→ **Work request**:
The line containing "Given: Tap the upgrade badge beside 納屋" marks the start; extract exactly from it through the last line of the entries, and omit any pictures.

Information supplied START

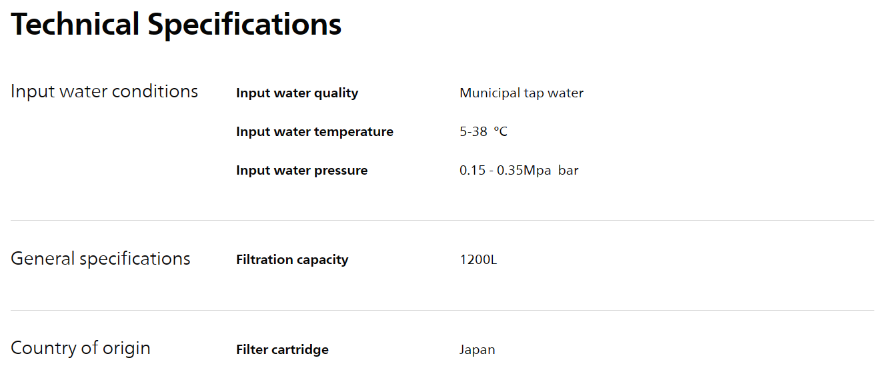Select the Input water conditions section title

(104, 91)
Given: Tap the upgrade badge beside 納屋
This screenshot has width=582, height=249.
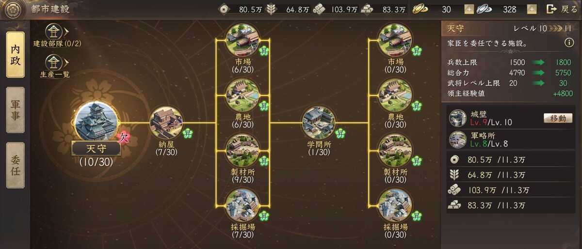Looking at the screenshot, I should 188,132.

Information supplied END

→ **The completed task**:
Given: Tap the upgrade badge beside 納屋
This screenshot has width=582, height=249.
Looking at the screenshot, I should 188,132.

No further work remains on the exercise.